Each sorter has a dedicated classifier that inspects both sorter logs and
exception chains to identify known failure signatures:

- ``classify_ks2_failure`` — Kilosort2
- ``classify_ks4_failure`` — Kilosort4
- ``classify_rt_sort_failure`` — RT-Sort

.. code-block:: python

   from spikelab.spike_sorting._classifier import (
       classify_ks2_failure,
       classify_ks4_failure,
       classify_rt_sort_failure,
   )
   from spikelab.spike_sorting._exceptions import (
       BiologicalSortFailure,
       EnvironmentSortFailure,
       ResourceSortFailure,
   )

   # Pick the classifier matching your sorter
   classify = classify_ks4_failure  # or classify_ks2_failure, classify_rt_sort_failure

   try:
       results = sort_recording(["session1.raw.h5"], sorter="kilosort4")
   except Exception as exc:
       classified = classify(output_folder, exc)
       if classified is not None:
           if isinstance(classified, BiologicalSortFailure):
               print(f"Skipping (biology): {classified}")
           elif isinstance(classified, EnvironmentSortFailure):
               raise  # stop the batch
           elif isinstance(classified, ResourceSortFailure):
               print(f"Retry with smaller batch: {classified}")
       else:
           raise  # unrecognised failure

Specific exception classes carry diagnostic attributes.

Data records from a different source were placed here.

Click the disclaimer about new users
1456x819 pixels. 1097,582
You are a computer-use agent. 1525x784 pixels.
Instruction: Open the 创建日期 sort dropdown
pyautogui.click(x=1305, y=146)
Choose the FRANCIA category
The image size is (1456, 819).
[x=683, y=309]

For example,
:class:`~spikelab.spike_sorting._exceptions.InsufficientActivityError` exposes
``threshold_crossings``, ``units_at_failure``, and ``nspks_at_failure`` parsed
from sorter logs. RT-Sort additionally raises
:class:`~spikelab.spike_sorting._exceptions.ModelLoadingError` when the
detection model cannot be loaded. See the
:doc:`API reference </api/spike_sorting>` for the full exception hierarchy.